Task to carry out:
In the records below, tally the lines that contain the word "Returns" and give only that number.

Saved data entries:
-------------------------
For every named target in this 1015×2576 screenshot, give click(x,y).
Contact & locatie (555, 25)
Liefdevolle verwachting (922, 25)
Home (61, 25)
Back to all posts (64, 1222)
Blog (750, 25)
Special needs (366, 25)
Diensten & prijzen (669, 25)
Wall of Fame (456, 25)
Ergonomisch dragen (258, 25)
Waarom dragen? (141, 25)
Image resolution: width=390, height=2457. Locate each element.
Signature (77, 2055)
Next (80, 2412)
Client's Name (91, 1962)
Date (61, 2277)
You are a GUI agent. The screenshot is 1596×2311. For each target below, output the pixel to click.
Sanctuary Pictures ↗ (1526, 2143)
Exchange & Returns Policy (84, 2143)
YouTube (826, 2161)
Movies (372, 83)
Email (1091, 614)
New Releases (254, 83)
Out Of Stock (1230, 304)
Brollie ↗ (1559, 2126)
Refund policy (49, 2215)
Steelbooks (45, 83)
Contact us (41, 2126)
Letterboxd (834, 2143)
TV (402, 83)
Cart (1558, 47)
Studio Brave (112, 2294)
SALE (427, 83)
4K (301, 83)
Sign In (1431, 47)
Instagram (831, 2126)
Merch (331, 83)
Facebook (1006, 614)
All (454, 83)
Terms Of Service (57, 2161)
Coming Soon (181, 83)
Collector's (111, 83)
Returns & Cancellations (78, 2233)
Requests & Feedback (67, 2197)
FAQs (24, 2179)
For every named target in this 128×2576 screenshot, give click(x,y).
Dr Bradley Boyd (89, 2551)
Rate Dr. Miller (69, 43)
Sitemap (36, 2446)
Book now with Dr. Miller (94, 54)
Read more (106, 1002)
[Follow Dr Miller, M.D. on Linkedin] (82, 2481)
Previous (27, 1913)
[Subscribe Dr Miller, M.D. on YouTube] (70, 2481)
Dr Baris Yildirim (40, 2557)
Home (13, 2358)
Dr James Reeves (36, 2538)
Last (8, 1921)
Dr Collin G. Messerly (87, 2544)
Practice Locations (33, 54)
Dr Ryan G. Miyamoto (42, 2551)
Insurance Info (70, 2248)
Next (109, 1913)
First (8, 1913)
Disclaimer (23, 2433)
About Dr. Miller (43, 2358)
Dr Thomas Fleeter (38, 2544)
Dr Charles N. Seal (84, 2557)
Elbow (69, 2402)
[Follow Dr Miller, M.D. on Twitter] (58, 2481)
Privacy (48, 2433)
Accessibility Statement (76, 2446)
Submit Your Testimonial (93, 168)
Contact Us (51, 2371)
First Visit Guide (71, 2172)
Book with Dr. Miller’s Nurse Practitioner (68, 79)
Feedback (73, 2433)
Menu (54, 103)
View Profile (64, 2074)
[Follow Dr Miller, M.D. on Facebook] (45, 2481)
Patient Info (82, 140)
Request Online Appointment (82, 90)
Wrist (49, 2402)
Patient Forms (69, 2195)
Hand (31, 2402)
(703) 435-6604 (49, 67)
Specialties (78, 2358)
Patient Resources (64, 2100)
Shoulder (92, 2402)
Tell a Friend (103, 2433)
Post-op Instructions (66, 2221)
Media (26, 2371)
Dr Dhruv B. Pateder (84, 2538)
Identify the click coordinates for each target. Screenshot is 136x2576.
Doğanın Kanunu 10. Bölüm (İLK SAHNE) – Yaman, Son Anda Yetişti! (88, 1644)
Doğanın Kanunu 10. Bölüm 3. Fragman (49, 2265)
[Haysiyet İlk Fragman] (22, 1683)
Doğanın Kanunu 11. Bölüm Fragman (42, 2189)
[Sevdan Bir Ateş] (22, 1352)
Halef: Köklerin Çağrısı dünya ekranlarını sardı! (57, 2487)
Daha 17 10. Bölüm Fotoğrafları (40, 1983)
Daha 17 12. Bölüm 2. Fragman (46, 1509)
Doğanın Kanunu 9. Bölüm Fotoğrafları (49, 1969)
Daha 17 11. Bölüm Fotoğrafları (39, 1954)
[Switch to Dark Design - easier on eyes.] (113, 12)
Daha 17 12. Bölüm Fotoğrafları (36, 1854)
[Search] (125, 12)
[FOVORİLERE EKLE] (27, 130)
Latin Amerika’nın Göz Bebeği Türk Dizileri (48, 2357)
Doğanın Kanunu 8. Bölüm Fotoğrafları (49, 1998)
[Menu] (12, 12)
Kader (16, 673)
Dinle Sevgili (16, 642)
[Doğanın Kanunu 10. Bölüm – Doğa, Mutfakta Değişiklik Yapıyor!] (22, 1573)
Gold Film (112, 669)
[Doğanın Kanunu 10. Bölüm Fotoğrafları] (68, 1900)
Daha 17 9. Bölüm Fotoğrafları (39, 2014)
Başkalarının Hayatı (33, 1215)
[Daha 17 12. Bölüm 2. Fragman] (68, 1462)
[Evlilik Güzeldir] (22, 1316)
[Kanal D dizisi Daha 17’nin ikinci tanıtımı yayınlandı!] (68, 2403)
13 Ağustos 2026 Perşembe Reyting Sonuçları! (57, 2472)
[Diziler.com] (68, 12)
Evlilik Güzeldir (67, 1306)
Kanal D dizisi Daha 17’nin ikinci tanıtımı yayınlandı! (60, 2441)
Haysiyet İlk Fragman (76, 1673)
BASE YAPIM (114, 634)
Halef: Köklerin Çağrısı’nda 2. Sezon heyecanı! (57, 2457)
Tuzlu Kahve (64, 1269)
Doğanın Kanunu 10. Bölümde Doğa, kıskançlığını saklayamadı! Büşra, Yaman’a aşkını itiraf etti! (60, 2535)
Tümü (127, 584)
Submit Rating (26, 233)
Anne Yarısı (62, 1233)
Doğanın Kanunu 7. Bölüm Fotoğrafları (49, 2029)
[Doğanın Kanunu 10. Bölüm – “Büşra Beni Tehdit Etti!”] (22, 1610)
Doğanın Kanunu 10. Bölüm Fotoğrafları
-------------------------
Answer to the problem:
2